### REQUIRED ACTION
From the line containing "You are a GUI" to the last line of the records, please reproduce every line exactly and nothing more.

### DATA SHOWN
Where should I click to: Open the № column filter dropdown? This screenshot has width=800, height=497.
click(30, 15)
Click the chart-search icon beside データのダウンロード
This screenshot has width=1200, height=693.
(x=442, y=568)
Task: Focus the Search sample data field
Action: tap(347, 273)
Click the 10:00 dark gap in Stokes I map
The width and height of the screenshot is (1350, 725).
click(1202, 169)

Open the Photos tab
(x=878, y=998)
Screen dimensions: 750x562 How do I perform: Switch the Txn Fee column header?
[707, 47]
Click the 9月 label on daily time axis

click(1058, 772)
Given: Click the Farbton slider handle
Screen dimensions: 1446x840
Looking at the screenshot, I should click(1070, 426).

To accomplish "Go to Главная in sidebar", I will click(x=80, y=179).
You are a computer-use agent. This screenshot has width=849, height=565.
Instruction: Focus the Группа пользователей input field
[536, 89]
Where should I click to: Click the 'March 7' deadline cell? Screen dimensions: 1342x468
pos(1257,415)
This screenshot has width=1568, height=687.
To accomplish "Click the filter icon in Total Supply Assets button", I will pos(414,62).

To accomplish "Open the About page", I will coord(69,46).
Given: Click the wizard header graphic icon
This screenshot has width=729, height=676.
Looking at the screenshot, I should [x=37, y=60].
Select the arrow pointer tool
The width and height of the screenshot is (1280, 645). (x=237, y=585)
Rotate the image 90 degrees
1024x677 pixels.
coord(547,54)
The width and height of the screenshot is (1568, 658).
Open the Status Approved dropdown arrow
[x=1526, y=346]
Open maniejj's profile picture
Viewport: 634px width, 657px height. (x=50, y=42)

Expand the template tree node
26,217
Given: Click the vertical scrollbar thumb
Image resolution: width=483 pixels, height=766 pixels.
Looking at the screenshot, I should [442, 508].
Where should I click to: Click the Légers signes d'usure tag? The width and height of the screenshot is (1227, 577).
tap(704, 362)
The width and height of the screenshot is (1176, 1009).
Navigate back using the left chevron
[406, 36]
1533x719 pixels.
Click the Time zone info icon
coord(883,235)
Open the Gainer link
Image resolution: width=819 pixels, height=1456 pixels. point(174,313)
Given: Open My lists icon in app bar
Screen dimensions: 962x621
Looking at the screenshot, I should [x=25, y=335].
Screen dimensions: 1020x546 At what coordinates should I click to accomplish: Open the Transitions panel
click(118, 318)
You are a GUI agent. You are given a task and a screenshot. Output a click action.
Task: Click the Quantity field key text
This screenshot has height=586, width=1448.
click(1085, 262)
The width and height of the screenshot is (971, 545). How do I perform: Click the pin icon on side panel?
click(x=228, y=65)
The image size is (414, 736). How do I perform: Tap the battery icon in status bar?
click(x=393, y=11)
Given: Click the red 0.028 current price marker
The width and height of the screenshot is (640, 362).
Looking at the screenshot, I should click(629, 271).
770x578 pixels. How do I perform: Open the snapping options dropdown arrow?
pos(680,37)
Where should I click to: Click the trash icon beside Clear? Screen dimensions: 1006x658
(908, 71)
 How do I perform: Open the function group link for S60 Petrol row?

### ANSWER SECTION
You are a GUI agent. You are given a task and a screenshot. Output a click action.
Task: Click the Quantity field key text
This screenshot has height=586, width=1448.
click(1085, 262)
The width and height of the screenshot is (971, 545). How do I perform: Click the pin icon on side panel?
click(x=228, y=65)
The image size is (414, 736). How do I perform: Tap the battery icon in status bar?
click(x=393, y=11)
Given: Click the red 0.028 current price marker
The width and height of the screenshot is (640, 362).
Looking at the screenshot, I should click(629, 271).
770x578 pixels. How do I perform: Open the snapping options dropdown arrow?
pos(680,37)
Where should I click to: Click the trash icon beside Clear? Screen dimensions: 1006x658
(908, 71)
 How do I perform: Open the function group link for S60 Petrol row?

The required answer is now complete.